Granulocyte-colony stimulating factor inhibits apoptotic neuron loss after neonatal hypoxia–ischemia in rats

Neonatal hypoxia–ischemia (HI) is an important clinical problem with few effective treatments. Granulocyte-colony stimulating factor (G-CSF) is an endogenous peptide hormone of the hematopoietic system that has been shown to be neuroprotective in focal ischemia in vivo and is currently in phase I/II clinical trials for ischemic stroke in humans. We tested G-CSF in a rat model of neonatal hypoxia–ischemia in postnatal day 7 unsexed rat pups. Three groups of animals were used: hypoxia–ischemia (HI, n = 67), hypoxia–ischemia with G-CSF treatment (HI + G, n = 65), and healthy control (C, n = 53). G-CSF (50 μg/kg, subcutaneous) was administered 1 h after HI and given on four subsequent days (five total injections). Animals were euthanized 24 h, 1, 2, and 3 weeks after HI. Assessment included brain weight, histology, immunohistochemistry, and Western blotting. G-CSF treatment was associated with improved quantitative brain weight and qualitative Nissl histology after hypoxia–ischemia.
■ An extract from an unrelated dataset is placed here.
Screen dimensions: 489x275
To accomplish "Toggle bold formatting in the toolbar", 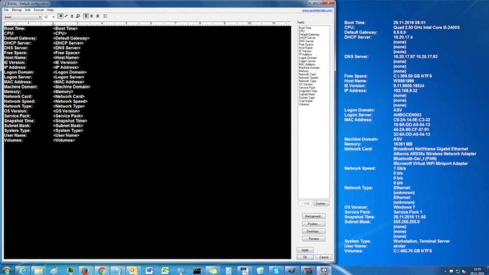I will 60,16.
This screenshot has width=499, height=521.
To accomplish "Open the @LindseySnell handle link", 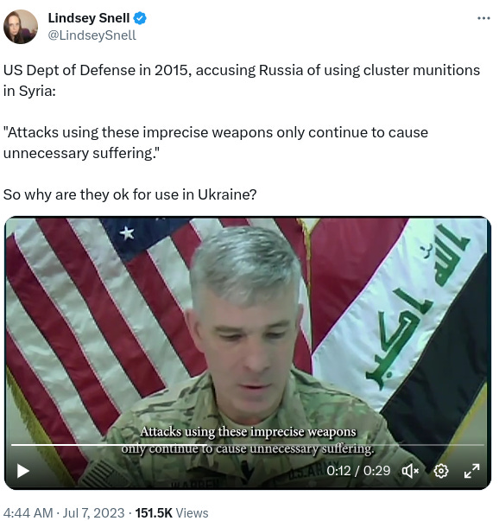I will click(92, 35).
TUNEL demonstrated reduced apoptosis in group HI + G. Western blot demonstrated decreased expression of Bax and cleaved caspase-3 in group HI + G. G-CSF treatment was also associated with increased expression of STAT3, Bcl-2, and Pim-1, all of which may have participated in the anti-apoptotic effect of the drug. We conclude that G-CSF ameliorates hypoxic–ischemic brain injury and that this may occur in part by an inhibition of apoptotic cell death.